━━━ Provided records

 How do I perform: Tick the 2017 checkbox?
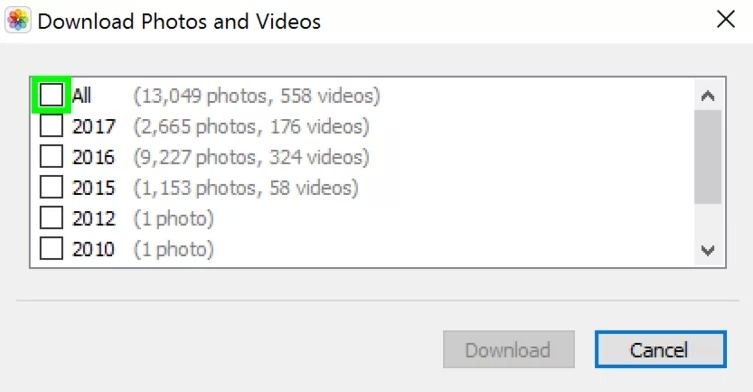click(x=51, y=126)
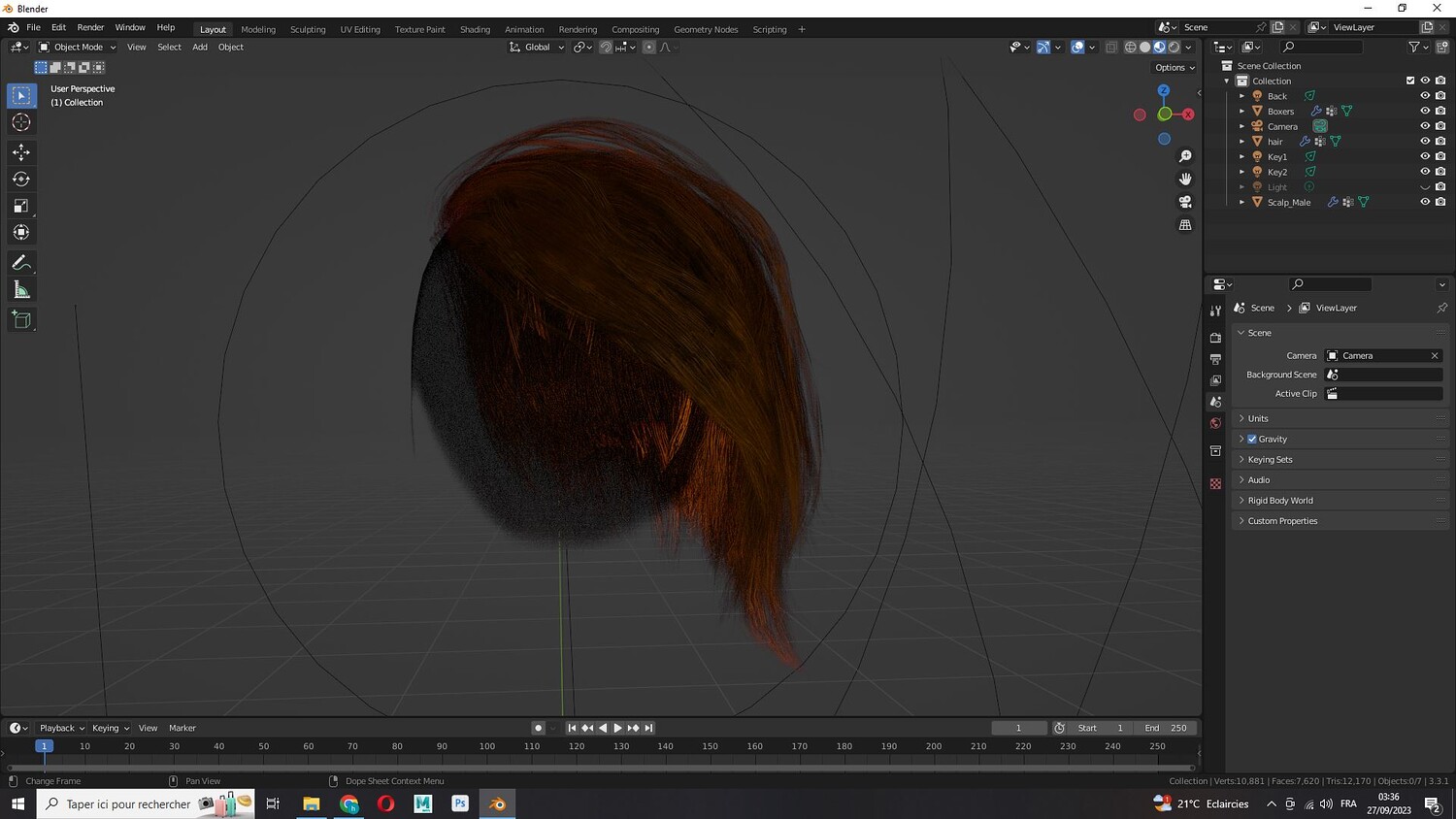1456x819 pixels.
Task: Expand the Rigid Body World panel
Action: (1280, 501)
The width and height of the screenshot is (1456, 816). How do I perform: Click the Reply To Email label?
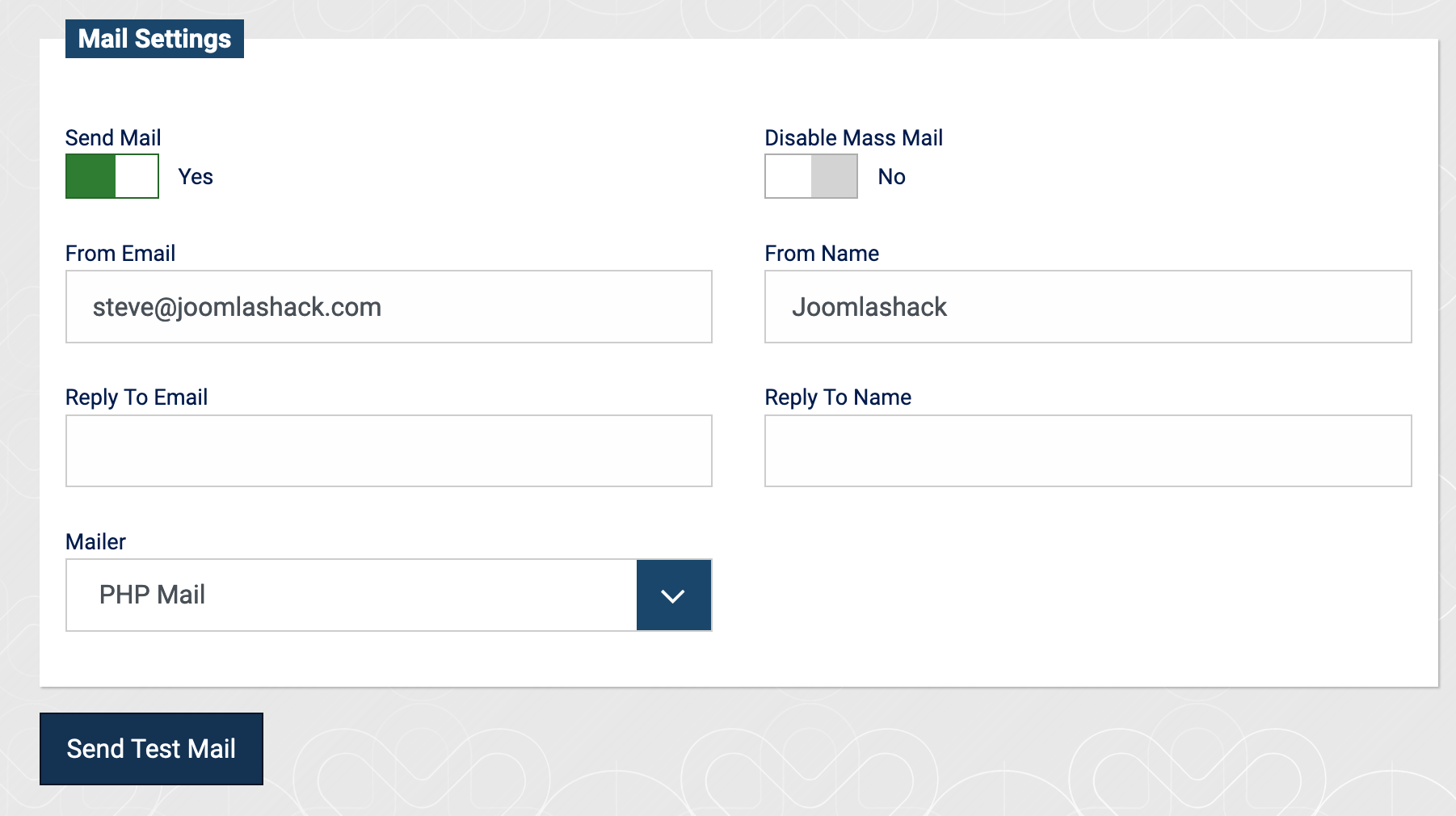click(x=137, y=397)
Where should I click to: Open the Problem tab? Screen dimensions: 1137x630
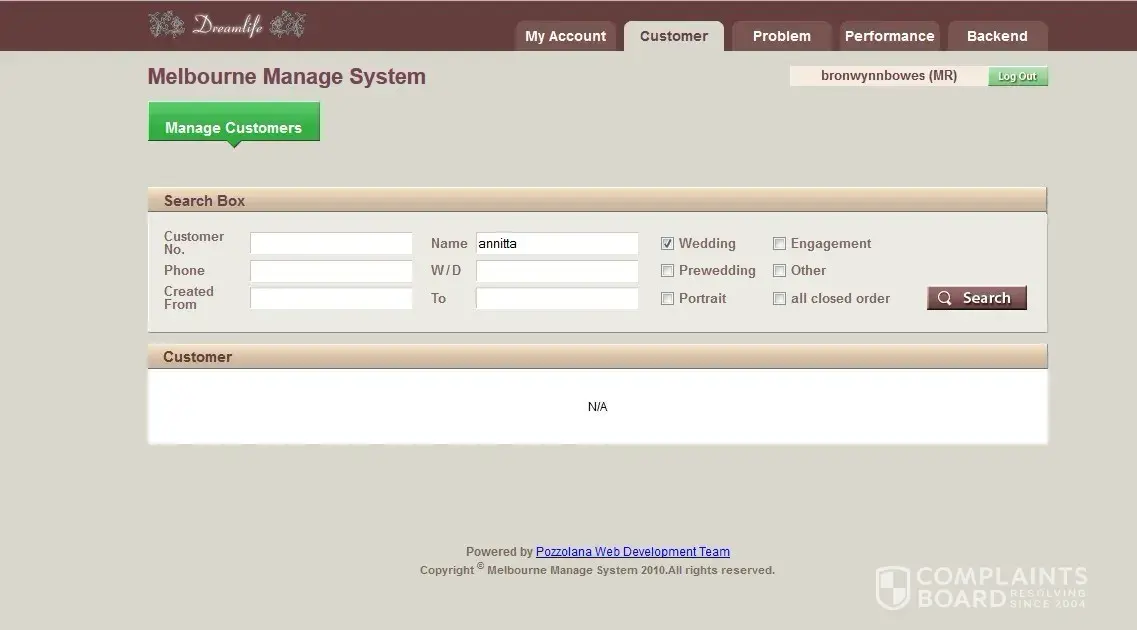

━━━━━━

Drop the pictures, then write out only the lines running from the one containing "The width and" through the last line above, both included, exactly.

■ Task solution:
The width and height of the screenshot is (1456, 816). How do I perform: Click the Reply To Email label?
click(x=137, y=397)
Where should I click to: Open the Problem tab? Screen dimensions: 1137x630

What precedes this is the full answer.